Карл ловит себя на том, что почти полдня не думал о Женни. Ощущение невольной вины охватывает его. Поджав ноги, он садится на скрипучее новое кресло, обитое мышиного цвета репсом, и отдается мечтам, самым безудержным и страстным. Не в его привычках долго оставаться бездеятельным. Мечты, воспоминания — все это только рычаги, только стимулы. Поэзия. Стихи. Песни. С ранних лет Карл хотел быть поэтом. В родительском доме верили в его талант. Никто не умел сочинять таких сказок. Ничья фантазия не была столь блистательной.
— Ханзи, — говорил юстиции советник жене в присутствии сына, — в колыбель нашего Карла добрые феи положили лавровый венок стихотворца.
Его родители им особенно гордились. Они называли его своим «сыном счастья» и, поскольку остальные дети были менее одарены, возлагали на него все свои надежды.
В дни семейных празднеств Карл неумело подбирал рифмы и получал в награду рукоплескания.
Поэзия. Карл знал наизусть сотни поэм, баллад и стихов. Он повторял напыщенные строфы романтиков, он подражал им, увлеченный звучностью слов, неистовством холодной лиры.
Мир, люди. Он знал о них еще так немного. Те, кого он знал, внушали ему отвращение. Юноша пытался бежать, укрыться от них в царство эльфов, сирен, демонов. Сказка была милее действительности, которую студент лишь начал познавать в свои 17–18 лет. Женни любила баллады и народные сказания. Она тоже знала их очень много. В них воспевались небывалые существа, таинственные средневековые чародеи, волшебницы и колдуны. Для барышни Вестфален собирал Карл, выискивая в книгах, старинные народные песни. Их суровый и неистовый склад, их то мрачный, то пенящийся, как пиво, грубоватый сюжет влияли так же на молодого поэта, как стили Брентано и загадочная проза Гофмана.
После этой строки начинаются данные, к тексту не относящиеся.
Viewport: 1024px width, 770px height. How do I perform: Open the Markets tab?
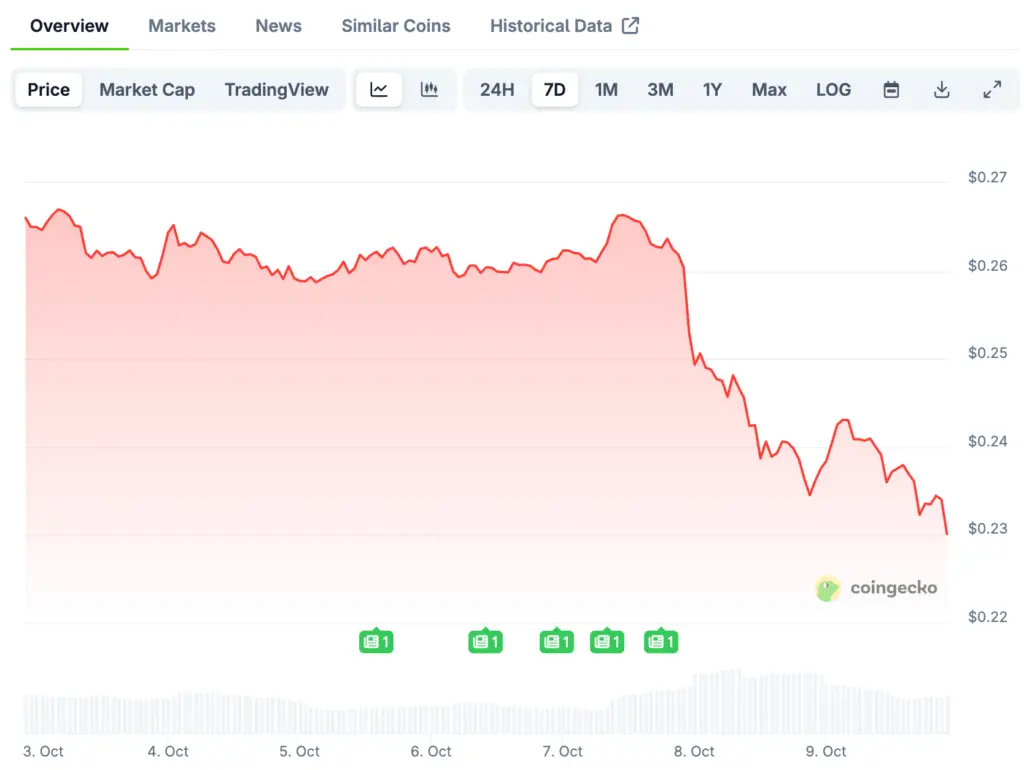pos(182,26)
— Женнихен! — шепчет Карл. «Женнихен, дорогая невеста, — думает он, — обещанная жизнью как дар за победу… Победу над чем? Над учебниками. Какая чепуха! Над собой. Но тут нет борьбы…»
Генрих со страхом спрашивал себя, не одержим ли Карл каким-нибудь злым демоном, который испепеляет мозг и сушит сердце.
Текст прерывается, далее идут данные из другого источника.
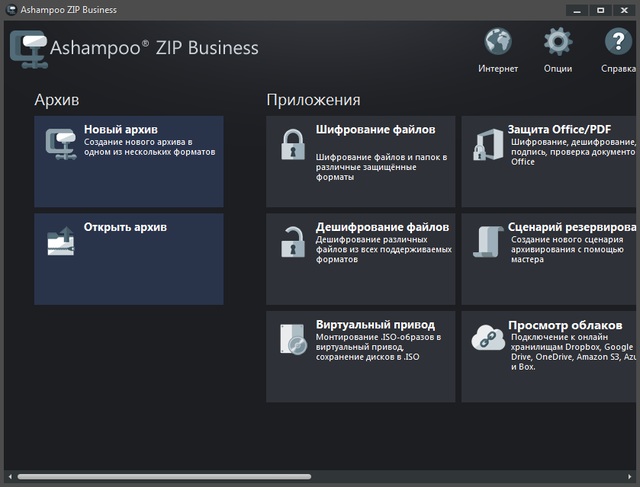
Task: Launch Шифрование файлов tile text
Action: pos(375,130)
Отец верил в сына, считал его «светлой головой», но проявления его гениальности, выявившиеся уже в поисках нового мировоззрения, воспринимал как неспособность Карла «жить по-человечески» и часто упрекал его в том, что вместо делового подхода к учению он погружается в абстрактное философствование, тоскует о письмах от Женни и т. д.
«Эта растерзанность противна мне, и я меньше всего ожидал ее от тебя. Какие у тебя для этого основания? Разве тебе не все улыбалось с самой колыбели? Разве природа тебя не щедро одарила? И разве ты не одержал самым непостижимым образом победу над сердцем девушки, за что тебе тысячи завидуют? И первая же неудача, первое неисполненное желание заставляют тебя терзаться! Разве это сила? Разве это мужской характер?» — писал Генрих, сетуя на сына за его переживания из-за отсутствия писем от невесты.
Отец не мог представить себе, что письмо от девушки, пусть и такой прекрасной, как Женни, может иметь для Карла большее значение, чем успех в каком-нибудь преуспевающем буржуазном или чиновничьем доме. Любовь к Женни, думал он, должна быть действенной. Карл должен завязать в Берлине хорошие, нужные деловые связи, а ведь именно в «приличных» домах только и можно завести знакомства с влиятельными людьми, которые сумеют распознать талант в его сыне, оценят его «светлую голову» и предоставят ему выгодное место. Но Карл вместо сообщений о новых знакомствах прислал восторженное послание, осчастливленный письмом своей невесты:
«Передай, пожалуйста, привет моей любимой, чудесной Женни, — писал он отцу. — Я уже двенадцать раз перечел ее письмо и всякий раз нахожу в нем новую прелесть. Оно во всех отношениях — также и в стилистическом — прекраснейшее письмо, какое только может написать женщина».
Образ отдаленной расстоянием девушки в неспокойном, обожженном страстью и тоской мозгу молодого студента становится небывало прекрасным.